Frank Del Rio made a reference to spuds while affirming that Norwegian Cruise Line Holdings will never lower prices to boost ticket sales as it claws its way back from the pandemic.

He said the New York-listed company has never done that, pointing out that other cruise providers that did so during the 2008 Great Recession have yet to regain the booking yields they enjoyed before the downturn.

“We were shut down for 18 months or so, and the recovery is not instant mashed potatoes because we’re here for the long run and our disciplined pricing strategy is proof of that,” the chief executive told analysts on Tuesday during a second-quarter earnings call.

“If you want instant mashed potatoes, you got to go elsewhere.”

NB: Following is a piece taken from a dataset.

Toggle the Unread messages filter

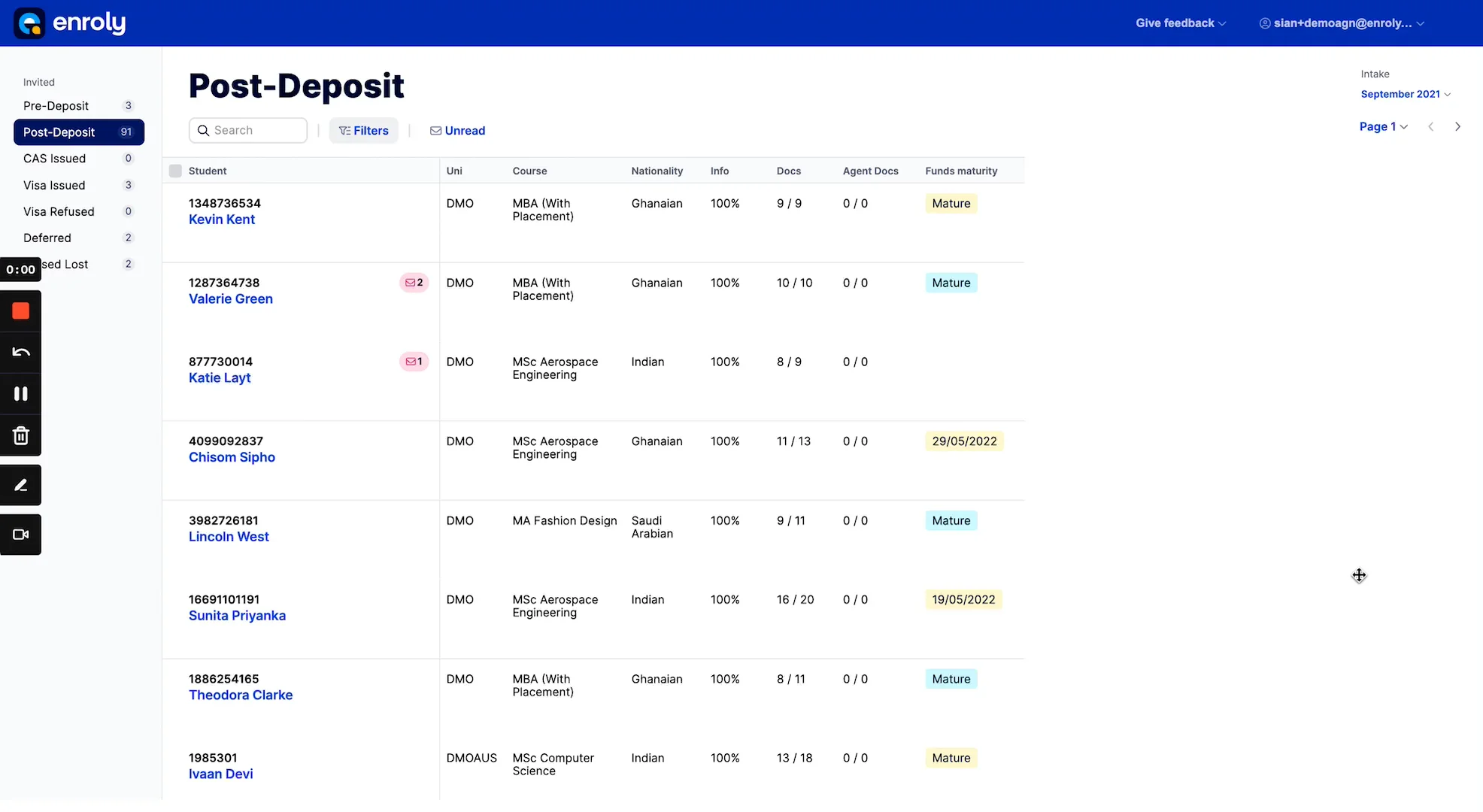pyautogui.click(x=457, y=131)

On the contrary, Del Rio said he is managing Norwegian for long-term success by maintaining strict pricing discipline, while pent-up demand has resulted in 40% more ticket sales compared with 2018.

The company has raised its ticket prices by 18% since 2018, while its peer raised their prices by only 1%, according to a financial presentation.

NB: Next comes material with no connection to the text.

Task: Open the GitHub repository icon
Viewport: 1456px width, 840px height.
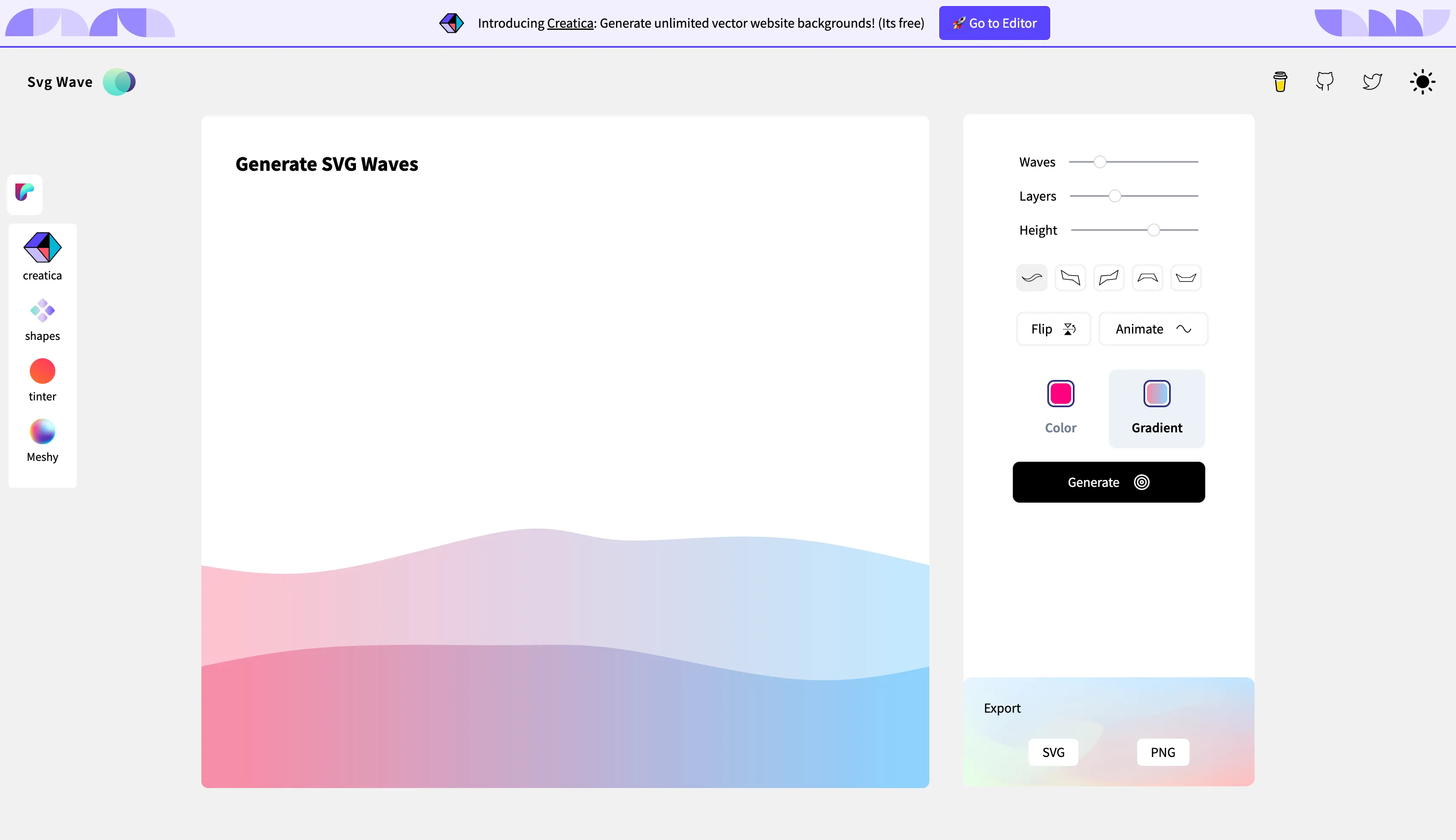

“I’m not willing to mortgage the company for 10-plus years in order to window-dress next quarter or so. I just won’t do it,” he said.

“I’ve been doing this for 30 years. I’ve managed cruise companies in good times and bad times, and I am convinced beyond a shadow of a doubt that you don’t sacrifice the long-term pricing power of your brand in order to achieve short-term load factor gains.”

Brandt Montour, an analyst with Barclays who questioned Del Rio on Norwegian’s pricing strategy, agreed with the starchy metaphor.

“We don’t like instant mashed potatoes either,” he said.

Although Norwegian is still posting huge quarterly losses, along with the rest of the industry, its pricing policy seems to be helping financial results.

The Miami-based owner collected $1.4bn in revenue for the second quarter versus $4.4m during the same period last year. Six-month revenue improved to $1.72bn.

But the company is still well in the red, recording adjusted losses of $478m for the second quarter against a $715m loss a year earlier.